Now 20, Daykin is also the subject of a BBC 2 documentary about Dragon’s Den entrepreneurs, Pitches to Riches, due to air on Sunday, where we see how he turned a clever idea into his own company employing 20 people – without a single academic qualification.
Not everyone is academic. In my case, the teachers used to go mad because I used to work but when I went to an exam I got nervous and just failed. I left school when I was 13 and learnt from tutors instead.
At that time, my dad was working overseas, so I moved in with my nan and grandad’s house. They didn’t have a spare room, so they converted the garage into one for me.
I was quite a fussy teenager and I wanted a curtain.
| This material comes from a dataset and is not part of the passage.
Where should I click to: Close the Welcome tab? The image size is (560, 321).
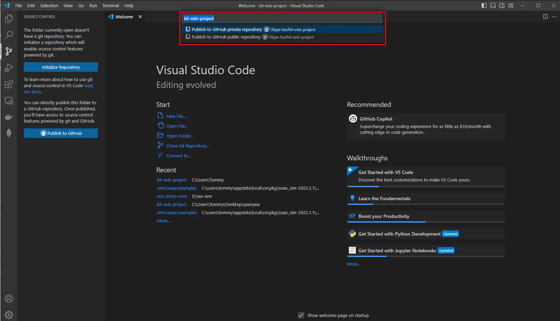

My granddad and I were trying to fix the curtain rail and we couldn’t find anything that would work. We went into his garden shed and cut up bits of spare plastic and anything we had. It worked.
A couple of weeks later I wanted to hang a TV. I searched online, but there was nothing out there. I have always had a knack for finding a gap in the market. I went to my grandad and he said: “Let’s do it.”
Doing all the patents and marketing took me four years. We launched in 2012. I managed to get it into roughly 500 stores in the first year. Then it was a case of applying to Dragons’ Den.
That was nerve wracking. You get three minutes for your pitch and they get two hours of questioning. I was there for an hour and a half.
We got £80,00 from Deborah Meaden. Up until then, I had done everything from my grandparents’ house, but now we have take our own industrial unit. We bought some machines to automate the product and went from there.
Now we are in 3,000 stores and we export to 32 countries.
At first it was just me and now we are 20. At the beginning I had four friends who used to help me. I said: “If it ever gets big, there is a job for you.” They know how the business works.
Our three-year plan is to go to the US and Australia. We will be adding 15,000 more stores and bringing out new products. It’s going to be busy.
My grandfather is 82 now. He is overwhelmed by the business’ success. In the documentary, when they tell him the company is worth £10million, he bursts into tears. I go round every day and tell him what has happened, and his face lights up.
Not being academically successful isn’t the end of the road. If you try hard, you can go somewhere. But nothing was handed to me on a plate – I had to go and take it.